Document section Start Marker

Alba Finzi – details

We could consider the 1923’s Gentile Reformation as the first actual act of power of the fascist government in Italy. The Reformation promised to be revolutionary, offering the possibility of giving education even to students with more pedagogical severe difficulties, fighting against illiteracy, and bringing the mandatory age of school frequency up to 14 years old. But, in reality, it soon turned out to be a means of fascist propaganda, controlling teachers and imposing the Catholic religion as the foundation for education. Over the years, the Roman greeting, a symbol of the fascist regime, became compulsory in schools, and the teaching of military culture was also introduced; magazines and newspapers, and any means used for the diffusion of news were subjected to heavy and selective censorship. Later, youth organizations, such as the “Balilla boys” and the “Piccole Italiane,” were born to educate the new generations about fascism.

In November 1938, the Council of Ministers approved the fascist racial laws, previously announced by Mussolini, in September of the same year in Trieste; political measures with the sole purpose of progressively penalizing and excluding Jewish people. Initially, the laws only prevented Jews from actively participating in specific social and commercial activities. Then they went so far as to prohibit them from attending public places or denying them education. Later, the laws also extended to “mixed race” Jews, children of marriages between a Christian and a Jew, and even in schools, as in the case of the young Alba Finzi.

Document section End Marker
Data shown Start Marker

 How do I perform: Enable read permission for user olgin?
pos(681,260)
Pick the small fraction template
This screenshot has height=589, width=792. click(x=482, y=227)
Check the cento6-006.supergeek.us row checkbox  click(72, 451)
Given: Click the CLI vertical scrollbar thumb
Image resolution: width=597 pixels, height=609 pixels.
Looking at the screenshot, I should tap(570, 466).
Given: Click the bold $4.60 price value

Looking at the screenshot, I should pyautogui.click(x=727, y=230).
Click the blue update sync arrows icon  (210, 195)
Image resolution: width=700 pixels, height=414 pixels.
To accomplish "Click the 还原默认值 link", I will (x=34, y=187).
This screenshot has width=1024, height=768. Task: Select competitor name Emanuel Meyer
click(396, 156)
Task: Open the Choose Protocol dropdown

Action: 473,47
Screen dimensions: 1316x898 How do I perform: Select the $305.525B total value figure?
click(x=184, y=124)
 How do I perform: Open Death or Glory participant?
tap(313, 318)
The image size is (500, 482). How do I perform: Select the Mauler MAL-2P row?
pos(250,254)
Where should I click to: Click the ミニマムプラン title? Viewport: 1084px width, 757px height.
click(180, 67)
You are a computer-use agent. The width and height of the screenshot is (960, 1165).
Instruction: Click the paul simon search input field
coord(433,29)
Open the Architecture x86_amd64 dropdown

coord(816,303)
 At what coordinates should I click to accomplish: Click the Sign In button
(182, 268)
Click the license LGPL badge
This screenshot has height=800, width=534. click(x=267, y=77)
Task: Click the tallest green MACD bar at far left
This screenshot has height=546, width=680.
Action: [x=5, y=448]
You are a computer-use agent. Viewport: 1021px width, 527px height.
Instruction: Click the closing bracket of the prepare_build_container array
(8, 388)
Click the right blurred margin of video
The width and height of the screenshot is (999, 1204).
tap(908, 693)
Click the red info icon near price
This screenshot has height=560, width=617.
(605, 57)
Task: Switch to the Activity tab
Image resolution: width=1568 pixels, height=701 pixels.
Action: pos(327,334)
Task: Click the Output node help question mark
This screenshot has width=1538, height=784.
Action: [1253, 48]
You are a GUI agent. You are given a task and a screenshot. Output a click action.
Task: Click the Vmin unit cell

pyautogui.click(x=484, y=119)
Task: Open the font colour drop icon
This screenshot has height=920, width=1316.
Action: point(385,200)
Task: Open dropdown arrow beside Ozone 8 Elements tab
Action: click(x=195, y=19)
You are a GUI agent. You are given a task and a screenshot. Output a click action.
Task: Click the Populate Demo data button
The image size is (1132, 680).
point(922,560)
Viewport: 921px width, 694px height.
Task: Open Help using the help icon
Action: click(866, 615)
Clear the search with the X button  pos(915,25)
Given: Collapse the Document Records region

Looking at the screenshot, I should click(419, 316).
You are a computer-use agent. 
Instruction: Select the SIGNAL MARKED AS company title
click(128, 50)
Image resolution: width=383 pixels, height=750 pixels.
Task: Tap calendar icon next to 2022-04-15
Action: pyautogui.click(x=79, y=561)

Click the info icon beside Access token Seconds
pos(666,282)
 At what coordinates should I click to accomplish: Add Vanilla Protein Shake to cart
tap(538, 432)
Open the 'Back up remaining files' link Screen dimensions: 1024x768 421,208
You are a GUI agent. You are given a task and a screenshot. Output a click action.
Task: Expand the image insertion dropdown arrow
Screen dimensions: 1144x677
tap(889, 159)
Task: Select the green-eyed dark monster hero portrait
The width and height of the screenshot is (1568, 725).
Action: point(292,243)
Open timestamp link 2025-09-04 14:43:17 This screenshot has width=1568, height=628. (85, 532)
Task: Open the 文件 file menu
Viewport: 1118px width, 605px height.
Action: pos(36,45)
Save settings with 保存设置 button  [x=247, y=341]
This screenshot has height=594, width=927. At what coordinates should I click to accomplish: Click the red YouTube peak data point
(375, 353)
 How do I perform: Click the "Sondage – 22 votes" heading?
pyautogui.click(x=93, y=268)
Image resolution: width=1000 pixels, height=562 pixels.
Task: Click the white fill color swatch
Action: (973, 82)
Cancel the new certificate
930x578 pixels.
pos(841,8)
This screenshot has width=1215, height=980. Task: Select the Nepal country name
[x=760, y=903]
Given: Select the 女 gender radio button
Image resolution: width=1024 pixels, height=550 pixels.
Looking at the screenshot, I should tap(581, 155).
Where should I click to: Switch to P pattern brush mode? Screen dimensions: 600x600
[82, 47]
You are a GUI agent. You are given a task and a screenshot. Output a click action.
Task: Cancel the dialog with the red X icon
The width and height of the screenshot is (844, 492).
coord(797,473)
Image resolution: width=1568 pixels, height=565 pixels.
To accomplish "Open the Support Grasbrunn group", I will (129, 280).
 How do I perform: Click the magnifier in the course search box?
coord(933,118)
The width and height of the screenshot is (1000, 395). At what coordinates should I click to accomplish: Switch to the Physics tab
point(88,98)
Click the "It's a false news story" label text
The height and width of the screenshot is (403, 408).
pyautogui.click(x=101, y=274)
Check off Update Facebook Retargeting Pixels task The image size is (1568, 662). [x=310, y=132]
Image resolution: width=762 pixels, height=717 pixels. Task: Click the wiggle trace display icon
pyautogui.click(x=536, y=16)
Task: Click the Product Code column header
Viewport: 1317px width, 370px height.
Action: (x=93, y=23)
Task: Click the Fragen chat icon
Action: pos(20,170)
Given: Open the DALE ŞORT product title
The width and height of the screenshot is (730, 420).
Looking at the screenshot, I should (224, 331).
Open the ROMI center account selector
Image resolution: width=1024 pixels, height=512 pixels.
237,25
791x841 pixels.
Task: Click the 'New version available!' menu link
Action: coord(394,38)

Data shown End Marker

**Exercises**:
1 > Write out the passage about Alba Finzi, starting at "In November 1938, the" and ending at "young Alba Finzi.".
2 > Answer these questions from the passage about Alba Finzi.
(a) In what year was the Gentile Reformation?
(b) Up to what age did that reformation promise to raise mandatory school attendance?
(c) In which city did Mussolini announce the racial laws?
The saved entries are not needed for this work.

**Answers to each task**:
1 >
In November 1938, the Council of Ministers approved the fascist racial laws, previously announced by Mussolini, in September of the same year in Trieste; political measures with the sole purpose of progressively penalizing and excluding Jewish people. Initially, the laws only prevented Jews from actively participating in specific social and commercial activities. Then they went so far as to prohibit them from attending public places or denying them education. Later, the laws also extended to “mixed race” Jews, children of marriages between a Christian and a Jew, and even in schools, as in the case of the young Alba Finzi.

2 >
(a) 1923
(b) 14 years old
(c) Trieste